Detecting if Bad Data Exists
To test that bad data exists on the source. The following steps are performed:
Test statistic: J = resT W res, the weighted sum of squared residuals at the final solution, where res are measurement residuals (measured – estimated) and W is the weighting matrix (our weights squared).
Degrees of freedom (dof): dof = M - N_eff, where M is the number of used measurements (excluding pseudo/zero-injection entries that participate in the fit) and N_eff is the effective number of estimated state variables. Disabled measurements are excluded.
Distribution: Under standard assumptions (independent, zero-mean normal noise consistent with configured errors), J approximately follows a chi-squared distribution with dof degrees of freedom.
Decision rule:
Compute the critical value c = chi2_inverse(p_threshold, dof), where p_threshold is configured by the rule DSE_BADDATA_PVAL.

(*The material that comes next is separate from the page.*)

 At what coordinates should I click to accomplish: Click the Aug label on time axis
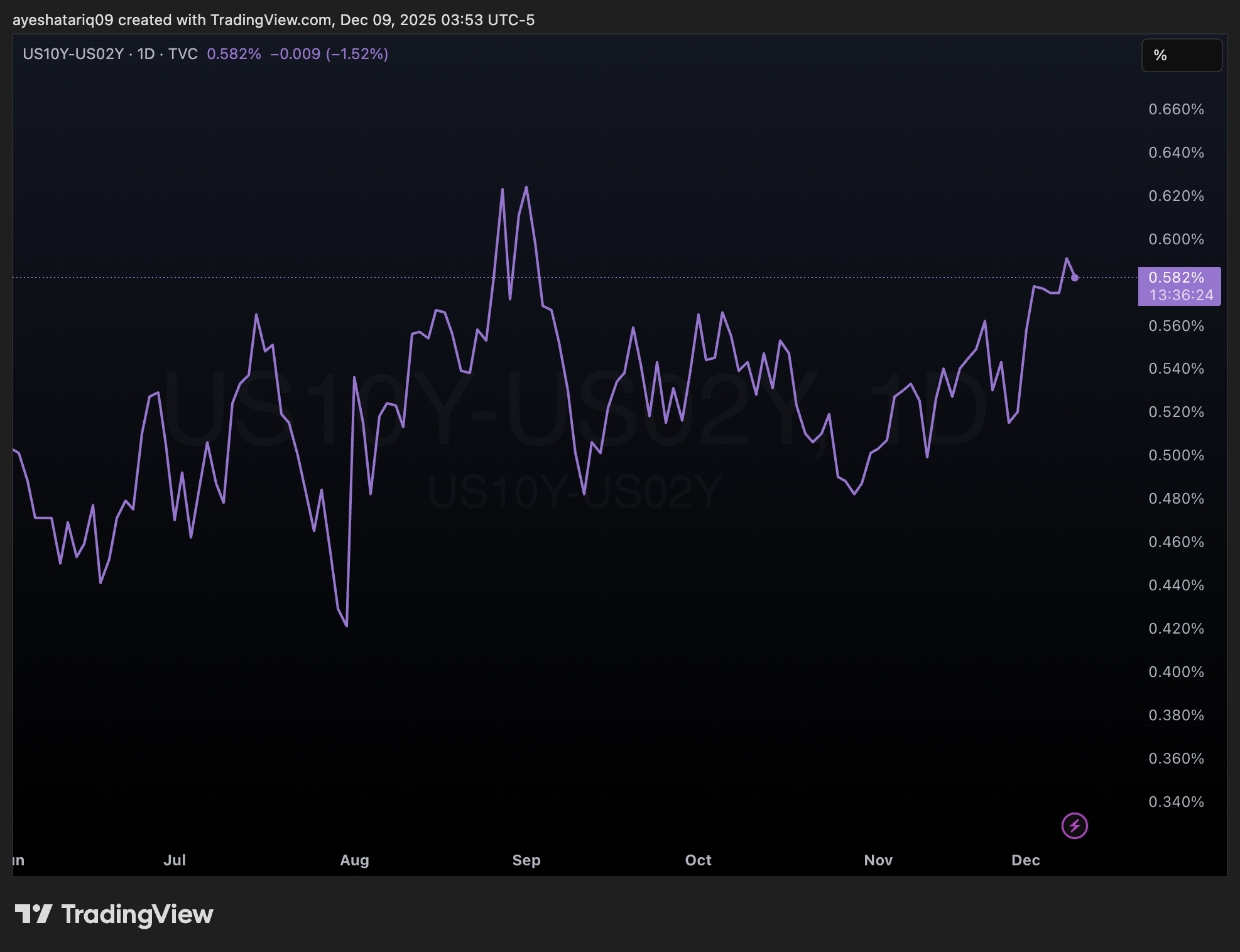pyautogui.click(x=354, y=860)
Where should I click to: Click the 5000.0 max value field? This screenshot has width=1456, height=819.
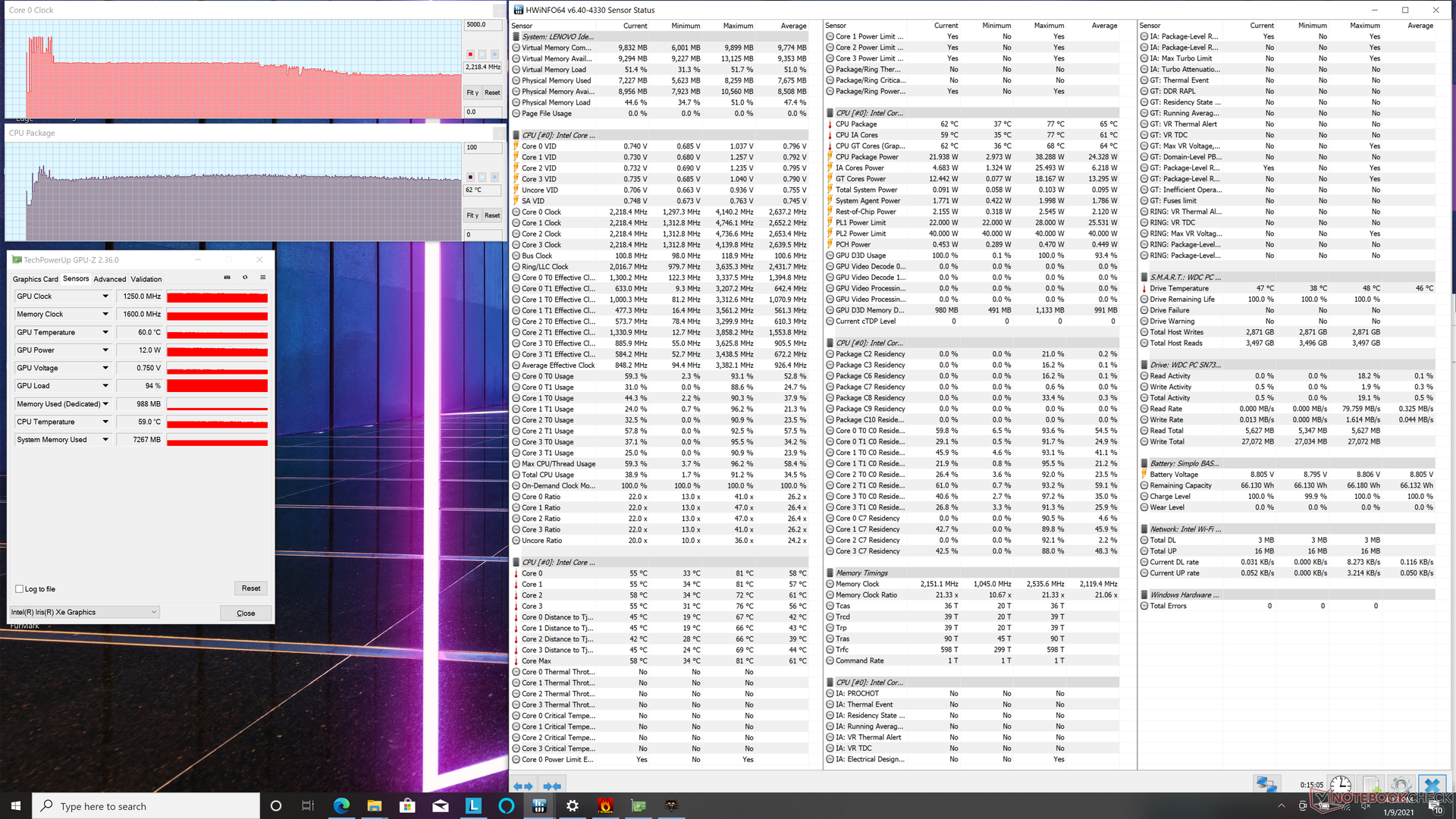pos(482,25)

If J > c, the global test fails (the residual set is inconsistent at the configured level), and DSE marks the source as having suspected bad data.

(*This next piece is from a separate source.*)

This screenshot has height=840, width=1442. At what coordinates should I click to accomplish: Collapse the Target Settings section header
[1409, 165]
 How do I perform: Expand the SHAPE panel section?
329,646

If J ≤ c, the global test passes.
For example:
Suppose dof=500 and DSE_BADDATA_PVAL = 0.95.
Then the critical value c = chi2_inverse(0.95, 500) is approximately 553.

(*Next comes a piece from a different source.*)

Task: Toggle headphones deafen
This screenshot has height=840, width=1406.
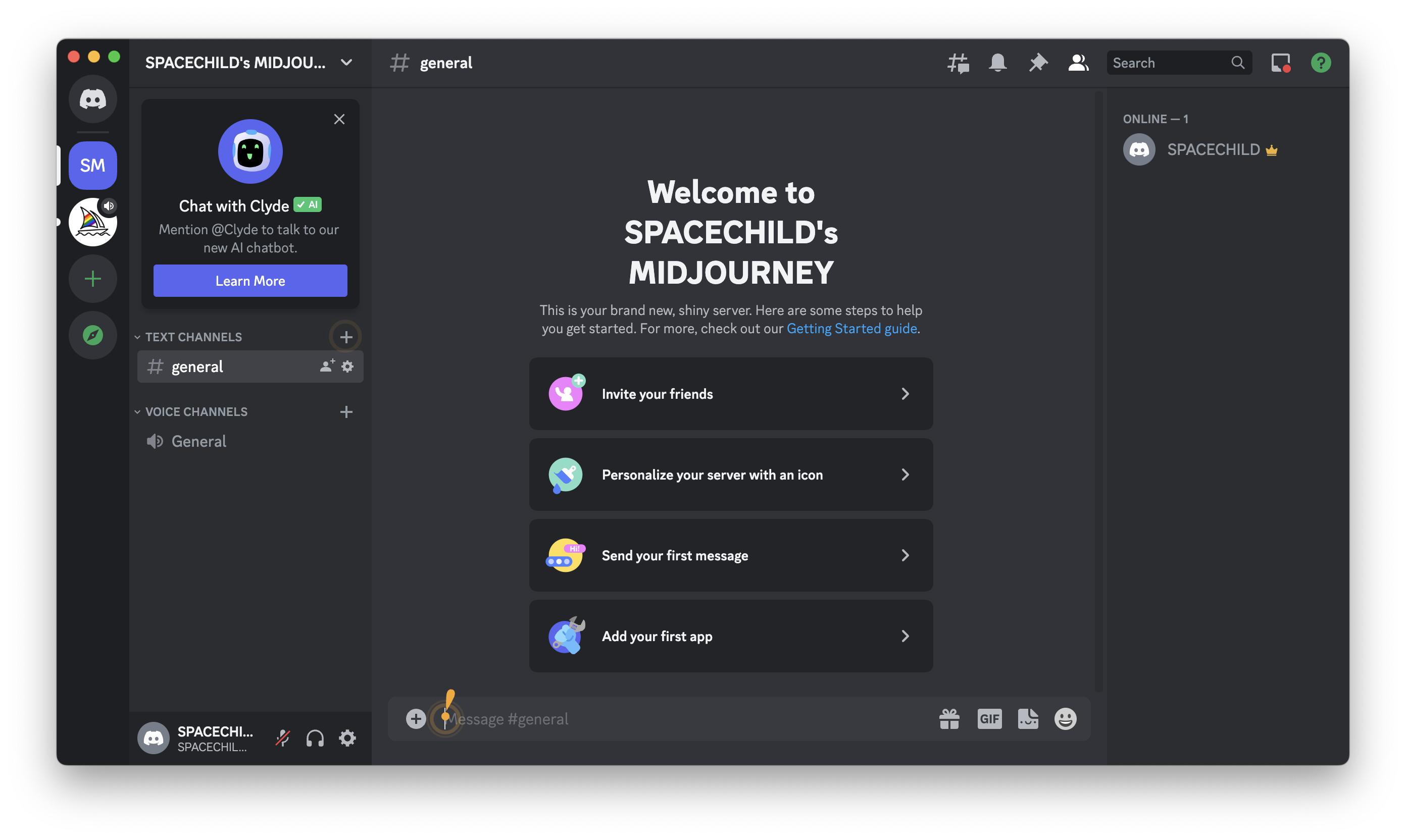Action: [315, 738]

If J = 610, then J > C and the test fails(bad data is suspected).
If J = 480, then J<C and the test passes.
Detecting Which Data is Likely Bad
The chi-squared test is global only. To identify which measurements are bad we utilize a largest normalized residual test (also called an internally studentized residual). We compute an estimate of the residual variance and divide by it. Thus, normalizing the residuals to be: z = |r|/SigmaEst, which is of the form of a standard normal distribution. Specifically, we compute:
For a residual vector: r and weights w(our 1/sigma from What Is State Estimation).
Compute the measurement Jacobian J (the same as the full Jacobian but restricted to measurement rows).
Compute the Gain Matrix: G = JTW2J, where W = diag(w)
Compute the Hat Matrix: H = J G-1JTW2
The residual sensitivity matrix is then: S = I – H (Clamp the diagonal of H to be between 0 and 1)
Then the residual Covariance matrix is: Ω = S/W2
And finally the normalized residuals: norm_resi=|ri|/sqrt(Ωi,i)
If norm_resi> DSE_BADDATA_RES_TOL, the measurement is marked as bad.
Note: If we compute a Covariance that is too small, we flag the measurement as bad with a value of 1e+10.
We report all the normalized residuals and bad data flags in the results tab of the State Estimation tool.